Your instructions: From the data below, repeat exactly the lines from the line with "This screenshot has" to the line with "Task: Click the Explorer", both included.
____
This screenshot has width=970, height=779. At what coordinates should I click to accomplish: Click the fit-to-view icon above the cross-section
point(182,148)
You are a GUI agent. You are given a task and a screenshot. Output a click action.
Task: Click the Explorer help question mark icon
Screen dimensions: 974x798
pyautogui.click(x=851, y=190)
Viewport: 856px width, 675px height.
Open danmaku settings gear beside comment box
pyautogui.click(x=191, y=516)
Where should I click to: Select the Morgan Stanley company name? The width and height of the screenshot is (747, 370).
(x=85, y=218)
____
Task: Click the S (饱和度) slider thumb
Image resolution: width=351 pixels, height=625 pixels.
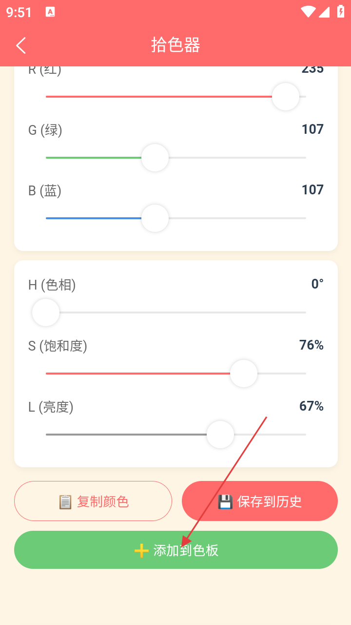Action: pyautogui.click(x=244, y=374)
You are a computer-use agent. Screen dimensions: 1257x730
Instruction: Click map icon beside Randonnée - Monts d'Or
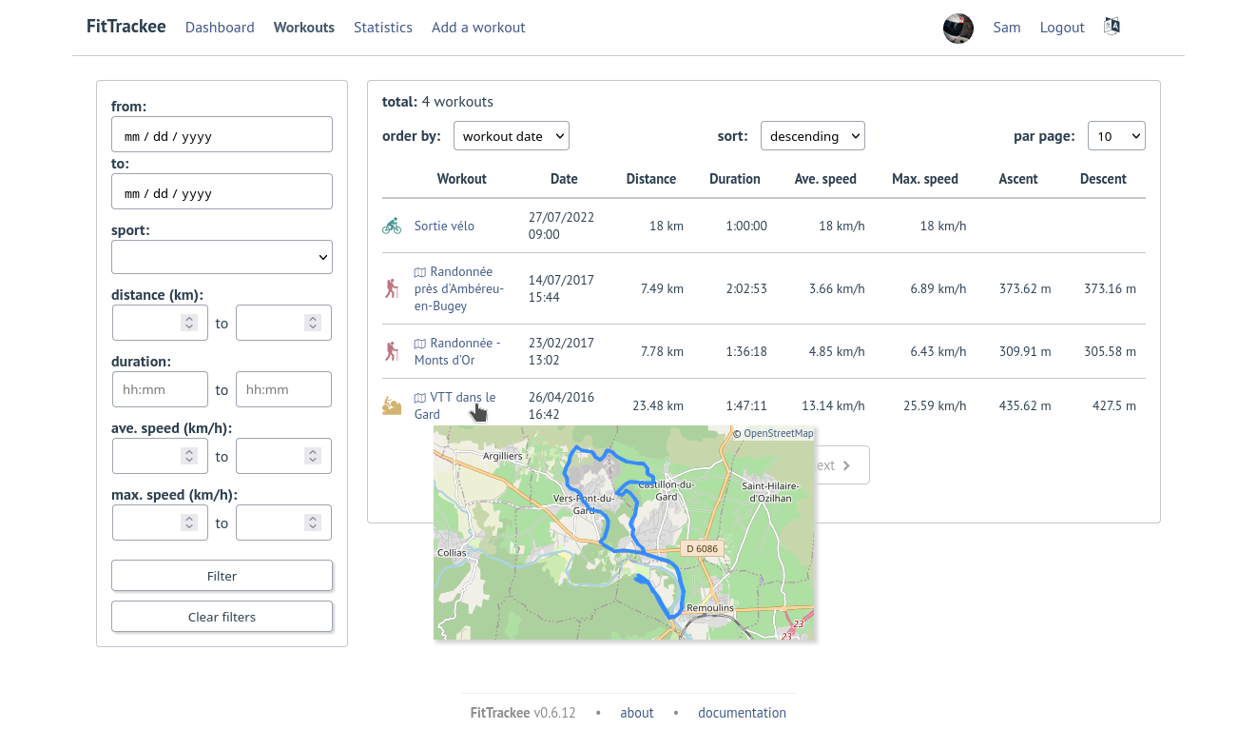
____
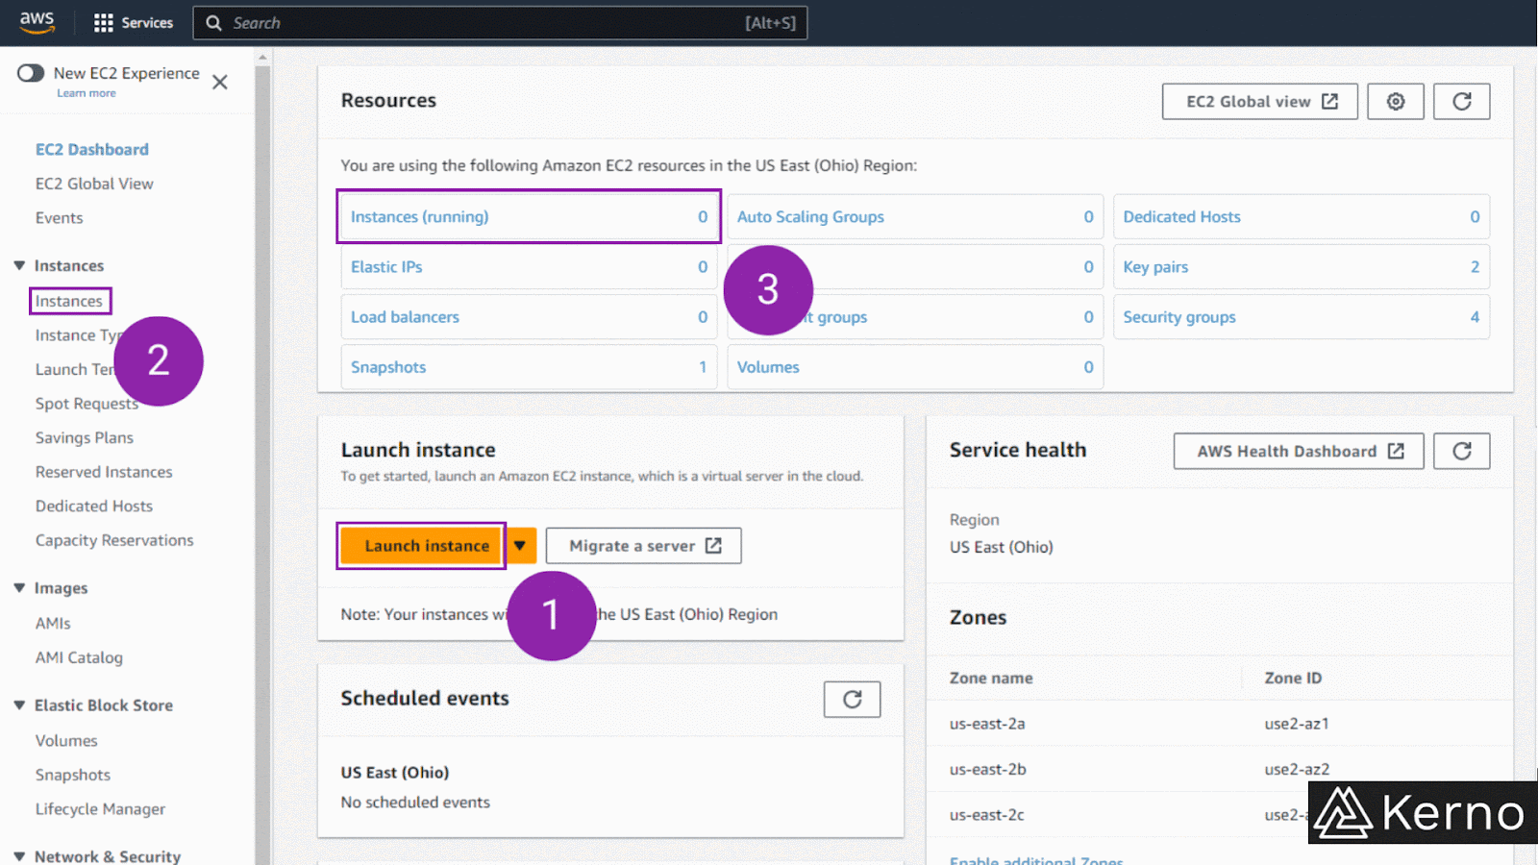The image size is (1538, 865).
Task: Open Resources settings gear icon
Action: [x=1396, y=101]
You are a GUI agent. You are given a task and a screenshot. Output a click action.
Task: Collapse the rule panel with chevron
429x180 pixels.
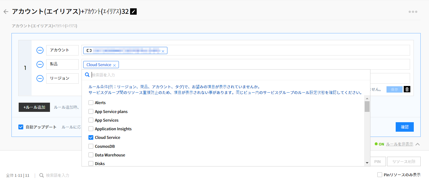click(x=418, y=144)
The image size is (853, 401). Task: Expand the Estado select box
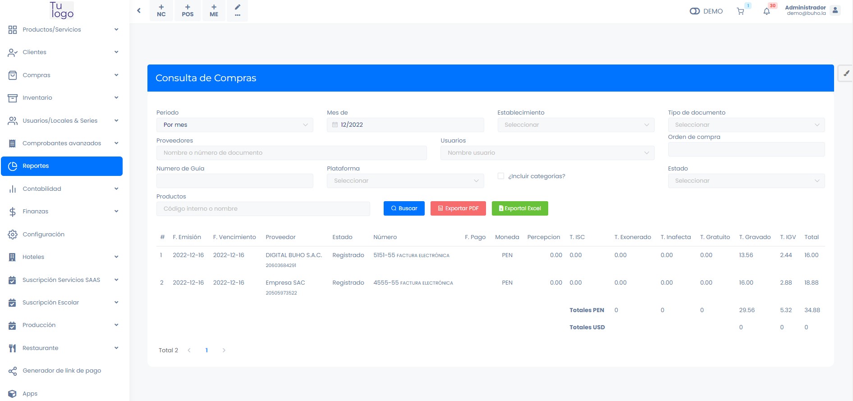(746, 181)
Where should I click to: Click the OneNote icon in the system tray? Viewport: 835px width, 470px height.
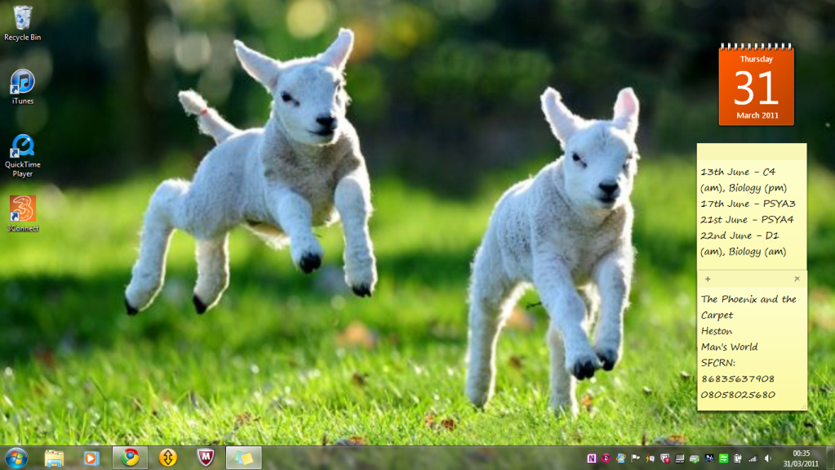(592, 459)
____
Solution for this task:
This screenshot has width=970, height=779. At what coordinates should I click to accomplish: Click the fit-to-view icon above the cross-section
point(182,148)
You are a GUI agent. You are given a task and a screenshot. Output a click action.
Task: Click the Explorer help question mark icon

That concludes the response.